**WORK REQUIRED**. Find each line in the entries below that contains the string "dimensions" and copy it whole. Case must match.
>>
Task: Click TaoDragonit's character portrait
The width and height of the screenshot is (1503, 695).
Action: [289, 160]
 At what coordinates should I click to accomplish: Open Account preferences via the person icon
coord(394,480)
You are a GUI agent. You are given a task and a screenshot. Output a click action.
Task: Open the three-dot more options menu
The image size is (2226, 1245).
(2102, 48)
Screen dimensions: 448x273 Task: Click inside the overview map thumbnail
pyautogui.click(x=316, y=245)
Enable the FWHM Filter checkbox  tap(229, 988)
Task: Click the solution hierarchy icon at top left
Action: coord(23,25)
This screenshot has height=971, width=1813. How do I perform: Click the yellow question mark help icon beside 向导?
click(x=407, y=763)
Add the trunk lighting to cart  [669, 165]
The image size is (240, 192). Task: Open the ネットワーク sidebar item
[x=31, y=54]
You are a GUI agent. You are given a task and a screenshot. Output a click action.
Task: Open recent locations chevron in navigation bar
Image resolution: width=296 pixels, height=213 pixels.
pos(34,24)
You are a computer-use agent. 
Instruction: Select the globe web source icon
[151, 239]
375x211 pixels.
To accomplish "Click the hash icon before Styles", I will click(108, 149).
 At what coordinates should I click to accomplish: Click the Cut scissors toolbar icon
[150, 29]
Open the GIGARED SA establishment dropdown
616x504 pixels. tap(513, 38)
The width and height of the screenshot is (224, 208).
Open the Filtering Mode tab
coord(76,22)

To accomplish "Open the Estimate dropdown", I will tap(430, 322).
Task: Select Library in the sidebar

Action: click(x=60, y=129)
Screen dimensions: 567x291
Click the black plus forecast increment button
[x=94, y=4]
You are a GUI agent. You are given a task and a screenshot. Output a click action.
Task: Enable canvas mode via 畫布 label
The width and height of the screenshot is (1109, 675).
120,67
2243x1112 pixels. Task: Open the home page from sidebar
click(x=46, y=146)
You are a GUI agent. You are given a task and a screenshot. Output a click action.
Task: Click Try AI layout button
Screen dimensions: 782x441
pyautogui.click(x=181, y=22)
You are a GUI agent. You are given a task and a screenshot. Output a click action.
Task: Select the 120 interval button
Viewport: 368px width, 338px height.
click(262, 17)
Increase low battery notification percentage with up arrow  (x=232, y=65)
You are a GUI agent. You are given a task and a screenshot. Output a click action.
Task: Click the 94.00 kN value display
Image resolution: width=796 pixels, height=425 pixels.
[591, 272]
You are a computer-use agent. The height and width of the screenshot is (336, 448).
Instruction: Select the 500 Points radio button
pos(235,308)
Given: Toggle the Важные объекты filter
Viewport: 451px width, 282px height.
<<
**COMPLETED TASK**.
Screen dimensions: 448x273 Task: Click inside the overview map thumbnail
Screen dimensions: 567x291
Screen dimensions: 782x441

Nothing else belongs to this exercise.